● Task
Reproduce, without any change, the span of lines from the opening of the records below to the line containing "Screen dimensions: 2298x1390", inclusive.

● Recorded information
######

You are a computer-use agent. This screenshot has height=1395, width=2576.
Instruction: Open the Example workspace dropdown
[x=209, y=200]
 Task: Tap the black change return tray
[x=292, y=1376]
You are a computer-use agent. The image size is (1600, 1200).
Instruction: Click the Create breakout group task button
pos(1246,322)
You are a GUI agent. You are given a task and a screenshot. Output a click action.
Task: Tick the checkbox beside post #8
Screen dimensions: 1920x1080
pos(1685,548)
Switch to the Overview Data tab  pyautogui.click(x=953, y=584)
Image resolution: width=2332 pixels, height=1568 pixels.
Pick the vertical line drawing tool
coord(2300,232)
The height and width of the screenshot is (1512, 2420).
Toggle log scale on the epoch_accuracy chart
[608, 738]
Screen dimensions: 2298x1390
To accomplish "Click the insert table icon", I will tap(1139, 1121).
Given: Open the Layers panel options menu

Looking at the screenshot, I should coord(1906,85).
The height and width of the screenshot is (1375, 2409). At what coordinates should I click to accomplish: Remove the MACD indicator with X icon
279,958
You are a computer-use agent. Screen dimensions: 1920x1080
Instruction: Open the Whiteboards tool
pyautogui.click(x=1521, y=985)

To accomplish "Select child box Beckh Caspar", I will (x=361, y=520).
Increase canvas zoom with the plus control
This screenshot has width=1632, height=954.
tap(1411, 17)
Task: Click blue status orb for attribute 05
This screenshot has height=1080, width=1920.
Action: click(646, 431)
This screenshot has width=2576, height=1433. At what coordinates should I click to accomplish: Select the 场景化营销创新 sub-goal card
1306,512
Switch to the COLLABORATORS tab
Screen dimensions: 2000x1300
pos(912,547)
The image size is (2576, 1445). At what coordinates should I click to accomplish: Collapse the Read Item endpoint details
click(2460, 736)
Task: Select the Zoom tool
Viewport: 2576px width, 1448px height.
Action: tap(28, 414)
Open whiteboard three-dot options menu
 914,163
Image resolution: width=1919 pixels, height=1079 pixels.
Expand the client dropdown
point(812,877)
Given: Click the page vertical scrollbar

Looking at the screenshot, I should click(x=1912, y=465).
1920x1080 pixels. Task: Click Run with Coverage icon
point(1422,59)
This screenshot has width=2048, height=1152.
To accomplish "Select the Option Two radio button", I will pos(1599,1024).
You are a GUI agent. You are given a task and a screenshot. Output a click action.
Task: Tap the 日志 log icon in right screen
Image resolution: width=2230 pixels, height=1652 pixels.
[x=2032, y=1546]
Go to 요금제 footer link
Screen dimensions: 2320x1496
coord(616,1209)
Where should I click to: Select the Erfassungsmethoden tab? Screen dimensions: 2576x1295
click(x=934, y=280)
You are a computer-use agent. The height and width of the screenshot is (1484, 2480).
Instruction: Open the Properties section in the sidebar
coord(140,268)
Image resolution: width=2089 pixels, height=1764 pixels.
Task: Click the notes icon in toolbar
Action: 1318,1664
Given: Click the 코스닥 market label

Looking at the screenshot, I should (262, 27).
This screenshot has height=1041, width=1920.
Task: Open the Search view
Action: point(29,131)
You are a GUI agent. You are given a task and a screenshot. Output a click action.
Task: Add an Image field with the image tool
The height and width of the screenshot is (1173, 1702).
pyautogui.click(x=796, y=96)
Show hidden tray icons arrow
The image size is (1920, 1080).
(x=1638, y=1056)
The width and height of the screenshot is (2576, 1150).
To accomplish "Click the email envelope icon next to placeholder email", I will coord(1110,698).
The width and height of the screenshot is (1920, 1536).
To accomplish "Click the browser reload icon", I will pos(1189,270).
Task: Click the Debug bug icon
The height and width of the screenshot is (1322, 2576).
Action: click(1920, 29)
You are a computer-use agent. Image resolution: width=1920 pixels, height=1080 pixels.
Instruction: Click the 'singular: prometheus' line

######

● Written response
You are a computer-use agent. This screenshot has height=1395, width=2576.
Instruction: Open the Example workspace dropdown
[x=209, y=200]
 Task: Tap the black change return tray
[x=292, y=1376]
You are a computer-use agent. The image size is (1600, 1200).
Instruction: Click the Create breakout group task button
pos(1246,322)
You are a GUI agent. You are given a task and a screenshot. Output a click action.
Task: Tick the checkbox beside post #8
Screen dimensions: 1920x1080
pos(1685,548)
Switch to the Overview Data tab  pyautogui.click(x=953, y=584)
Image resolution: width=2332 pixels, height=1568 pixels.
Pick the vertical line drawing tool
coord(2300,232)
The height and width of the screenshot is (1512, 2420).
Toggle log scale on the epoch_accuracy chart
[608, 738]
Screen dimensions: 2298x1390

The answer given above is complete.